(DATA FOR THE TASK Opens)

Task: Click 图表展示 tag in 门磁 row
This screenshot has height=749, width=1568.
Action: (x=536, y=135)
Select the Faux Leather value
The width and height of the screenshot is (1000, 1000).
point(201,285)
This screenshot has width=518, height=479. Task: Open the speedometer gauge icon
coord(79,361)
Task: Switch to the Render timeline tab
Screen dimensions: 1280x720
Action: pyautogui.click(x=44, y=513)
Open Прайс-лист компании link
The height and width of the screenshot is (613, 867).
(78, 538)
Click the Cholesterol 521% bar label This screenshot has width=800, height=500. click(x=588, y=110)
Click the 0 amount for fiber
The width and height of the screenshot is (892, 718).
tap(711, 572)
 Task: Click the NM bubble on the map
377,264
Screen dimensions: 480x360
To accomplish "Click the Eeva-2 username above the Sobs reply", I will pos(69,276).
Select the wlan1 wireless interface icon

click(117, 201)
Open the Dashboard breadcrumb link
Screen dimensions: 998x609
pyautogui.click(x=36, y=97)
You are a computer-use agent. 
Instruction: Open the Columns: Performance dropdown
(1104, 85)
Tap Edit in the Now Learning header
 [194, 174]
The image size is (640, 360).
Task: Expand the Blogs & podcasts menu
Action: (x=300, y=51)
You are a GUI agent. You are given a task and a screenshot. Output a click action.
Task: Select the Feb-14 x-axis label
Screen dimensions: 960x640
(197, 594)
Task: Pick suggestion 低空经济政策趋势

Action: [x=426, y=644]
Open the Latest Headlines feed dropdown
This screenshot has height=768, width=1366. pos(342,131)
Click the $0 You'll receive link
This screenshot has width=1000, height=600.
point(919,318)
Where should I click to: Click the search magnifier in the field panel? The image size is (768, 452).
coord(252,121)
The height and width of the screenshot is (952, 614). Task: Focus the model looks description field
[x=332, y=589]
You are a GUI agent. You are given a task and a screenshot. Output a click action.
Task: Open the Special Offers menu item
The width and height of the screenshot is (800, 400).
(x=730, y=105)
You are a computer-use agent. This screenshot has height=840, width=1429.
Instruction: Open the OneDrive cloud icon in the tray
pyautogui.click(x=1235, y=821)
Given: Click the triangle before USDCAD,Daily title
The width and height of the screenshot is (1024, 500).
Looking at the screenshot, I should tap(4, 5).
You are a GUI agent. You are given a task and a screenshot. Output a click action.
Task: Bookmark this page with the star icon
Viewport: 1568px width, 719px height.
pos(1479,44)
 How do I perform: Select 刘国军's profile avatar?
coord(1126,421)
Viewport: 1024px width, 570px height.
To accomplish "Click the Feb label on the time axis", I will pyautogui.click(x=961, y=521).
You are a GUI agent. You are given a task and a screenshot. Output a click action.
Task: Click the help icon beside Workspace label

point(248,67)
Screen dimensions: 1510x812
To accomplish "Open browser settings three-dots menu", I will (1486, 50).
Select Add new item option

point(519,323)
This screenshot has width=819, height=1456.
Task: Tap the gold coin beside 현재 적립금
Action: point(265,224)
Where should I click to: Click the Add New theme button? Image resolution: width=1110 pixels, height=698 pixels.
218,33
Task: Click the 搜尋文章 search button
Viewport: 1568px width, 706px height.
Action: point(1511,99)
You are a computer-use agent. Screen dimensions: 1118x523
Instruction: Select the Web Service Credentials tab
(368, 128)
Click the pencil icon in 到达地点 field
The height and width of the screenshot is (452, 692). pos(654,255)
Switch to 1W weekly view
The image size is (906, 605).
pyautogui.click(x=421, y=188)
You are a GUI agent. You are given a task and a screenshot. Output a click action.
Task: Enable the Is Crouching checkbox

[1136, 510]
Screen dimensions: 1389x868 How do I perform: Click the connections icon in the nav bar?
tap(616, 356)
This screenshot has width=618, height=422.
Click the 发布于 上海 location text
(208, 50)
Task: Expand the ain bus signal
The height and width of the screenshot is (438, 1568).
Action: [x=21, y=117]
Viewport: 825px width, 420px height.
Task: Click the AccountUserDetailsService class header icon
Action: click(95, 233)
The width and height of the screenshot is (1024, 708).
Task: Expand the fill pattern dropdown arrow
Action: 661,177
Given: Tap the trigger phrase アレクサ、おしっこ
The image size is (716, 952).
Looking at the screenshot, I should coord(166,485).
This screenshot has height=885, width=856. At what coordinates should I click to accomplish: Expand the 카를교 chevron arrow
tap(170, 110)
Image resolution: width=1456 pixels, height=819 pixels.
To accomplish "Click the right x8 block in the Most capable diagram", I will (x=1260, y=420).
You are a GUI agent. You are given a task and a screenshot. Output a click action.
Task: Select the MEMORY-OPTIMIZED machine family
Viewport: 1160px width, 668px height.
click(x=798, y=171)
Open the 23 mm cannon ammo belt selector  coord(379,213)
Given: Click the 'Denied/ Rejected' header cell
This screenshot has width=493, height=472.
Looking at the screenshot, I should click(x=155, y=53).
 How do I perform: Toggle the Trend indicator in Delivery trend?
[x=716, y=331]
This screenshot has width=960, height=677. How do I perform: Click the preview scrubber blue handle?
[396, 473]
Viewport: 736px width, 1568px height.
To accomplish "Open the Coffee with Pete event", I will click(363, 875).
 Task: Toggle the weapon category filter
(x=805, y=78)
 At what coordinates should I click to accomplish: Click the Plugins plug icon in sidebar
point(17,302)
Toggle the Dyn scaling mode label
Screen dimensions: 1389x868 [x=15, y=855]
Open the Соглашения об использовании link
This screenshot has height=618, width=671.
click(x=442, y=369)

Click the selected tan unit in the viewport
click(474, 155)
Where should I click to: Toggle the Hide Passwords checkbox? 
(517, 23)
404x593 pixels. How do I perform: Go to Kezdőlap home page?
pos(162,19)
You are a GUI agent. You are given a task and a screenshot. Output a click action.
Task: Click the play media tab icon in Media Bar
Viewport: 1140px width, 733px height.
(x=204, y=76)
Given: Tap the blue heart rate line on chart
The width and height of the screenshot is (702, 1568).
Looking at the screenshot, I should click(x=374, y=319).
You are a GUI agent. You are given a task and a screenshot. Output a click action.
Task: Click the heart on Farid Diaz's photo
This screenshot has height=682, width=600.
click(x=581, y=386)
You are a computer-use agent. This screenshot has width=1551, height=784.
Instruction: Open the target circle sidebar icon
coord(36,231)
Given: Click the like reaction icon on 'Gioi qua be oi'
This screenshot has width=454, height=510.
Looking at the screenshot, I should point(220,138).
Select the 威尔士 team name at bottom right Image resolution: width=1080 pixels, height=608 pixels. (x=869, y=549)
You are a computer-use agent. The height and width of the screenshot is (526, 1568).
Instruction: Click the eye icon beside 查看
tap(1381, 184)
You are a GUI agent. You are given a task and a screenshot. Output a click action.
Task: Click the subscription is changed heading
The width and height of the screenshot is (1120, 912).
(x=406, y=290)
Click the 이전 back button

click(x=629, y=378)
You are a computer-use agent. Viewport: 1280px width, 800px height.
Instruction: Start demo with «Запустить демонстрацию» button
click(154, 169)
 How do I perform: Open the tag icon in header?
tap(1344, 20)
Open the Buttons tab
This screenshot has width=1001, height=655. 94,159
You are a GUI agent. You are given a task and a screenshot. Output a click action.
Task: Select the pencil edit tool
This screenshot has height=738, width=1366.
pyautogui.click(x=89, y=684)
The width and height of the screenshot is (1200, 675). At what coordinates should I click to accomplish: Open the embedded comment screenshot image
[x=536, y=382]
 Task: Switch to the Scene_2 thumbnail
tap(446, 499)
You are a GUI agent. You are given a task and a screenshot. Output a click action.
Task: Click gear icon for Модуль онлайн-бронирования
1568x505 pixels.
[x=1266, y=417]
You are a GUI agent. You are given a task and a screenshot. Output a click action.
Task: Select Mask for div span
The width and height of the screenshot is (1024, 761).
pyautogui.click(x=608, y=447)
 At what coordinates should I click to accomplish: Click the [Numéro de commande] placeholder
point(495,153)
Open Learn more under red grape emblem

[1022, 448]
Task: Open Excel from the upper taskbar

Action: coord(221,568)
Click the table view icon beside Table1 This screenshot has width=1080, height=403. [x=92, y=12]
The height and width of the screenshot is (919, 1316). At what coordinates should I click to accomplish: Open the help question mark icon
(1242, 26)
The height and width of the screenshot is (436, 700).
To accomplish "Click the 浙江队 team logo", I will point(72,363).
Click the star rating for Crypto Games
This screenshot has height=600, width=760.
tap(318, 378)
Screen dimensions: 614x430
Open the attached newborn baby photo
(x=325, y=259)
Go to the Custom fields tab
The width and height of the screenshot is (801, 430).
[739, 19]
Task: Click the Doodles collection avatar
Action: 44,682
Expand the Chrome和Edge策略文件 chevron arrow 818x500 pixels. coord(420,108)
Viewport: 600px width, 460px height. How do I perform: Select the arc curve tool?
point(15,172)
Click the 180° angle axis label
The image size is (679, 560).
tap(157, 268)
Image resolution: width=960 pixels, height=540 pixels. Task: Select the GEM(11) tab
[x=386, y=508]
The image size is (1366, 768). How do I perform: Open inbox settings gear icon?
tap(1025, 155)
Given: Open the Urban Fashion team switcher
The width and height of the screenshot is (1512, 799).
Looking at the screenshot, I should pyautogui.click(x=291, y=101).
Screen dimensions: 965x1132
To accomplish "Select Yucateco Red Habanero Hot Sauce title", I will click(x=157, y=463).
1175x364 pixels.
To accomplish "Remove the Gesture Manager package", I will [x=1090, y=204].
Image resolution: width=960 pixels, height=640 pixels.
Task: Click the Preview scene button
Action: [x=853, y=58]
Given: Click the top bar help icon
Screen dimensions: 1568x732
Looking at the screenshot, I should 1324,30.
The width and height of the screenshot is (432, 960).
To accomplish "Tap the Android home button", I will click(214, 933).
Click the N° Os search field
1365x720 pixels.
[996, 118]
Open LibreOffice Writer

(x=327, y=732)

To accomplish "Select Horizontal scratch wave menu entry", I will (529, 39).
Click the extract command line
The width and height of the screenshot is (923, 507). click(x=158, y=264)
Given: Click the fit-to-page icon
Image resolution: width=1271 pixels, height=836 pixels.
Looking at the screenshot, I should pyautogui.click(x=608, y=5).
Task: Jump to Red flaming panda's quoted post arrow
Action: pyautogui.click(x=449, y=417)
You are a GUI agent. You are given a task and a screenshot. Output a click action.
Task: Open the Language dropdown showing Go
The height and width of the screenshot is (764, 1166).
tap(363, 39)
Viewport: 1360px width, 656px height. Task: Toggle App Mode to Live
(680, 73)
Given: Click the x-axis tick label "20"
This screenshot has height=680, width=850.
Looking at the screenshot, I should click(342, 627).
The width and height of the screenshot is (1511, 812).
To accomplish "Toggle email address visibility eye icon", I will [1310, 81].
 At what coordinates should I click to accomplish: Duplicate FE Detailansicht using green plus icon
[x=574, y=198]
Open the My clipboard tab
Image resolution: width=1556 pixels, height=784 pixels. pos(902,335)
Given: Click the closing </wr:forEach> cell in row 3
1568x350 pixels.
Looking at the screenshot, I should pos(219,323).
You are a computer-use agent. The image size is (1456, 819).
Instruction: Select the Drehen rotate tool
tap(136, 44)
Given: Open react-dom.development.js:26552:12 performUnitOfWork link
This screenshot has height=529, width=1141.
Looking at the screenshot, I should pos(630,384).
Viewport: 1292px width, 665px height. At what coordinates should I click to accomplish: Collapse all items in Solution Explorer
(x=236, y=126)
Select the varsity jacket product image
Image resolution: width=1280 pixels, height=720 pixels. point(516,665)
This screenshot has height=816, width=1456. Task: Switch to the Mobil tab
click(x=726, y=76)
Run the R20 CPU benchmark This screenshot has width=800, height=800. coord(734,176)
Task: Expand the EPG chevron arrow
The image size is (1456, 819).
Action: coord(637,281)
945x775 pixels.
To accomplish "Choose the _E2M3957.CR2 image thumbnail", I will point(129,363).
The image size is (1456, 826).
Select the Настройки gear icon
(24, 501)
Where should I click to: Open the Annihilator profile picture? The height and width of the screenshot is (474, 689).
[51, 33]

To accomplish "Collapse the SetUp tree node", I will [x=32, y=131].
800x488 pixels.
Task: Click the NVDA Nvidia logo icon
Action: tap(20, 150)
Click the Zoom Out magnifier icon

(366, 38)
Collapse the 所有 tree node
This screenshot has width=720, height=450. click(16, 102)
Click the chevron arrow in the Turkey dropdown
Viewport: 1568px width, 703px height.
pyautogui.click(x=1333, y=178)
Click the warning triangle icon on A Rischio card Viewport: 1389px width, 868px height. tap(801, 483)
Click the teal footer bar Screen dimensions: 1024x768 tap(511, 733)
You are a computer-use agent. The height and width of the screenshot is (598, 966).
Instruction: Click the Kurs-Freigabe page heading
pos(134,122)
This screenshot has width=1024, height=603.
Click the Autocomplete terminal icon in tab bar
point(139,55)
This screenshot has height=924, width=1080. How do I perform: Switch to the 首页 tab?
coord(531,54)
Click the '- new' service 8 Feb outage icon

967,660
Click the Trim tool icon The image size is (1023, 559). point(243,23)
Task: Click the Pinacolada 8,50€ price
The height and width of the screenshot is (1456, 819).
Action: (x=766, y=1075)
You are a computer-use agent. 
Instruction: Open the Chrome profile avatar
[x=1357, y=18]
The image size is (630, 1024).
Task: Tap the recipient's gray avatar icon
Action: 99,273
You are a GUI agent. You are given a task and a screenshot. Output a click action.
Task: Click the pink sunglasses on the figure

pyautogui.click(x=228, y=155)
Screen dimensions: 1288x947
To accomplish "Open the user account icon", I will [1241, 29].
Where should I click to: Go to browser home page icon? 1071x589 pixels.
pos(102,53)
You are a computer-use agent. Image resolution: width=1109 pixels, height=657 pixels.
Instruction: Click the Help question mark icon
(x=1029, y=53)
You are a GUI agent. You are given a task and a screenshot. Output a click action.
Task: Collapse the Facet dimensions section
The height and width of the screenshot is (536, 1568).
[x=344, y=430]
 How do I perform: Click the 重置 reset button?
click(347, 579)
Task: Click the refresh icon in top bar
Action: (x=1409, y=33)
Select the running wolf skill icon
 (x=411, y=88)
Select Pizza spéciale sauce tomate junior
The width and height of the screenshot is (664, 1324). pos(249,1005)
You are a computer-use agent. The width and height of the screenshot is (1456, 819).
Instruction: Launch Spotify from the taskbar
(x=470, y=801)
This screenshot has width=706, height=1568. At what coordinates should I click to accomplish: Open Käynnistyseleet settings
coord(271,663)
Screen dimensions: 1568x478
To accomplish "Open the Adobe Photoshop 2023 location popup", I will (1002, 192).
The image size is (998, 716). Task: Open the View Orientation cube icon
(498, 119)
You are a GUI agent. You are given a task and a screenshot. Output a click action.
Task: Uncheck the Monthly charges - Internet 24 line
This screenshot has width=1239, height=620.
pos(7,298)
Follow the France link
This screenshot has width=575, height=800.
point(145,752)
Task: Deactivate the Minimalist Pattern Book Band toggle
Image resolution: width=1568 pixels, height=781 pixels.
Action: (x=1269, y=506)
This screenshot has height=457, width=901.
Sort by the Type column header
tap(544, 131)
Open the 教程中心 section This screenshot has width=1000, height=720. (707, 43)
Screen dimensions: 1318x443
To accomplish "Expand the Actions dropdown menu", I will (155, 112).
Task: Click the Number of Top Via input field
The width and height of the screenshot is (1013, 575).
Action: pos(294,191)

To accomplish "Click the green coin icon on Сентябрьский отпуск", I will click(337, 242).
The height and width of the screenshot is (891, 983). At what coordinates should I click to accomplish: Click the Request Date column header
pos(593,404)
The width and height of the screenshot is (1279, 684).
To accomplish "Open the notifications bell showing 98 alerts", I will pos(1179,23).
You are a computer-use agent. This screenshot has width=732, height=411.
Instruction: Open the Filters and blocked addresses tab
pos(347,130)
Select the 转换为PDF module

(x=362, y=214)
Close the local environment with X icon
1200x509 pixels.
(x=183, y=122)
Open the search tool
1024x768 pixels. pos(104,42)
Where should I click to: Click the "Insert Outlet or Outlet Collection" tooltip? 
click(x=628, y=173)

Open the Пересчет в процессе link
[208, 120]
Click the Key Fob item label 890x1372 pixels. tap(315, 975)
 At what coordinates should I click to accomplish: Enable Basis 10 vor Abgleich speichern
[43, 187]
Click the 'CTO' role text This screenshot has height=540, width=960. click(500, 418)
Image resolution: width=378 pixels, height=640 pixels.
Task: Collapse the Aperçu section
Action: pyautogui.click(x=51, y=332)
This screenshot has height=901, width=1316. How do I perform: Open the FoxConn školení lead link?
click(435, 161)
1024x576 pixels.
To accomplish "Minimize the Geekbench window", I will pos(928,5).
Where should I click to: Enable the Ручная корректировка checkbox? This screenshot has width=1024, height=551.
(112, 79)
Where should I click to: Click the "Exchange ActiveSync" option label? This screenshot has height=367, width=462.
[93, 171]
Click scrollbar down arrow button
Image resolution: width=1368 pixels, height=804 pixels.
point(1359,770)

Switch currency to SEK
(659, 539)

(DATA FOR THE TASK Closes)

• WHAT THE TASK ASKS: If a line in the records contains the word "cell", copy it.

• SOLUTION TO THIS EXERCISE:
Given: Click the 'Denied/ Rejected' header cell
Given: Click the closing </wr:forEach> cell in row 3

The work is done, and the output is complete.